→ **Exercise**
Scan the listing below for the word "Expand" and state how many lines hold it. Write nothing but the number.

→ **Data for processing**
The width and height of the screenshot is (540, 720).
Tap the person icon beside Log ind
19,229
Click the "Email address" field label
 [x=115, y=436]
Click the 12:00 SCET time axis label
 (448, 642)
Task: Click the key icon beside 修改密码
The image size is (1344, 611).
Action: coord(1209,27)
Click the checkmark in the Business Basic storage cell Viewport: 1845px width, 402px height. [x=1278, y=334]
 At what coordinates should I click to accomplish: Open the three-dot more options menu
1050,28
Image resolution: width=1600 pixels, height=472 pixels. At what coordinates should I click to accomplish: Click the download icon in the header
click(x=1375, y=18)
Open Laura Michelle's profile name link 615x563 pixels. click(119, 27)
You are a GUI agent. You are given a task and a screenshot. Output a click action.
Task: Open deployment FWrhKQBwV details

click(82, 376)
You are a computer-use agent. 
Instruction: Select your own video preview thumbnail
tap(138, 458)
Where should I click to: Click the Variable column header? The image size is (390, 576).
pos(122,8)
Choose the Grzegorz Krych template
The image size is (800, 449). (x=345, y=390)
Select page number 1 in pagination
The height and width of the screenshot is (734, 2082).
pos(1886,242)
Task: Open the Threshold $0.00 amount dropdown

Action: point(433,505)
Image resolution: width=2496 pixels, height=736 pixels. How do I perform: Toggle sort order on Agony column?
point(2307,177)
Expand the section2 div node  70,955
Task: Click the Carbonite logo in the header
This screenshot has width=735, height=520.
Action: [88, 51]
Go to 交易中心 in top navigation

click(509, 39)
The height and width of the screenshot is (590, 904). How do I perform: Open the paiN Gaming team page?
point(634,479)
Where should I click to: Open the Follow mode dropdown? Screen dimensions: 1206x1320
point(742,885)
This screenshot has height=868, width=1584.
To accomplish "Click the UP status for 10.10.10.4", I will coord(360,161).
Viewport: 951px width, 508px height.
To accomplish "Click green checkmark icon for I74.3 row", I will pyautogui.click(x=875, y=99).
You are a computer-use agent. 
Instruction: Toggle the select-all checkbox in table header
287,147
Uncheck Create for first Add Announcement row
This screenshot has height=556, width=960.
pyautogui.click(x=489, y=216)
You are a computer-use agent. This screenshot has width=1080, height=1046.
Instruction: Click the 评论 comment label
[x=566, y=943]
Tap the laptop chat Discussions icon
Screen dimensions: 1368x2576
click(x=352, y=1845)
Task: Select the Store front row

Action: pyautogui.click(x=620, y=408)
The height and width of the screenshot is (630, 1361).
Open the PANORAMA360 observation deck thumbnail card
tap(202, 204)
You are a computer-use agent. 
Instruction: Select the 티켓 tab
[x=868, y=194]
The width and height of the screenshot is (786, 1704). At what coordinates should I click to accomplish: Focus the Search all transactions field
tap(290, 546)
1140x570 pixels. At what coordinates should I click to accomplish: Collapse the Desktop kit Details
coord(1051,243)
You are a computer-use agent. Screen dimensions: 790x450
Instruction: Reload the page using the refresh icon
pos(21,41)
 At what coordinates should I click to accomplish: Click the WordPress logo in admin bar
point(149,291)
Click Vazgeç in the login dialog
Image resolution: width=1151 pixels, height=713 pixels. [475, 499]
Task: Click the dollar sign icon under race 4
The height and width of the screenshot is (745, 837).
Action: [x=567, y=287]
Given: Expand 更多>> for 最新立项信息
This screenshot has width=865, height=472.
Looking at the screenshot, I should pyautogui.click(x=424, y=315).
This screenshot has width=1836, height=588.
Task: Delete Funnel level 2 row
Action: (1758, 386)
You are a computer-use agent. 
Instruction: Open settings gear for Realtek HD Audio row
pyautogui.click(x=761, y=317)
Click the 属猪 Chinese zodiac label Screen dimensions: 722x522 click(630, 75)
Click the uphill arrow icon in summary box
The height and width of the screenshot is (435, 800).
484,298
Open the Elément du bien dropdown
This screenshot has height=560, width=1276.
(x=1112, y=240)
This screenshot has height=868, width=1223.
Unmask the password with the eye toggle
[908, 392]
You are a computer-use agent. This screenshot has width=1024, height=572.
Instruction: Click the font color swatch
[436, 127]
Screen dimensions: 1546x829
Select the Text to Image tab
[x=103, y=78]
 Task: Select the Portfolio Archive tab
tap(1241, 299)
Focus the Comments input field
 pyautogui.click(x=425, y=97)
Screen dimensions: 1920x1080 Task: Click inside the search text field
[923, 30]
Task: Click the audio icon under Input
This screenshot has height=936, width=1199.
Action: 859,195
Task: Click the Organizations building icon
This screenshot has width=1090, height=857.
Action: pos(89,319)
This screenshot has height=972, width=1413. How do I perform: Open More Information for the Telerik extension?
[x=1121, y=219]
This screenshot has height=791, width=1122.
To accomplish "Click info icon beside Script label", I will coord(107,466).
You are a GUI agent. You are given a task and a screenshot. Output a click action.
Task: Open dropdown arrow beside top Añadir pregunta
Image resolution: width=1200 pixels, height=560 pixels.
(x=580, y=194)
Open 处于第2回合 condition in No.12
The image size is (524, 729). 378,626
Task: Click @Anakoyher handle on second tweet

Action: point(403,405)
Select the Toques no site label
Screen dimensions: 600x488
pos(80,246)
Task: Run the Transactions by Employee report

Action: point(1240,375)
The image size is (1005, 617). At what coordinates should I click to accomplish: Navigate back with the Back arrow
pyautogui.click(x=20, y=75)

→ **Answer section**
2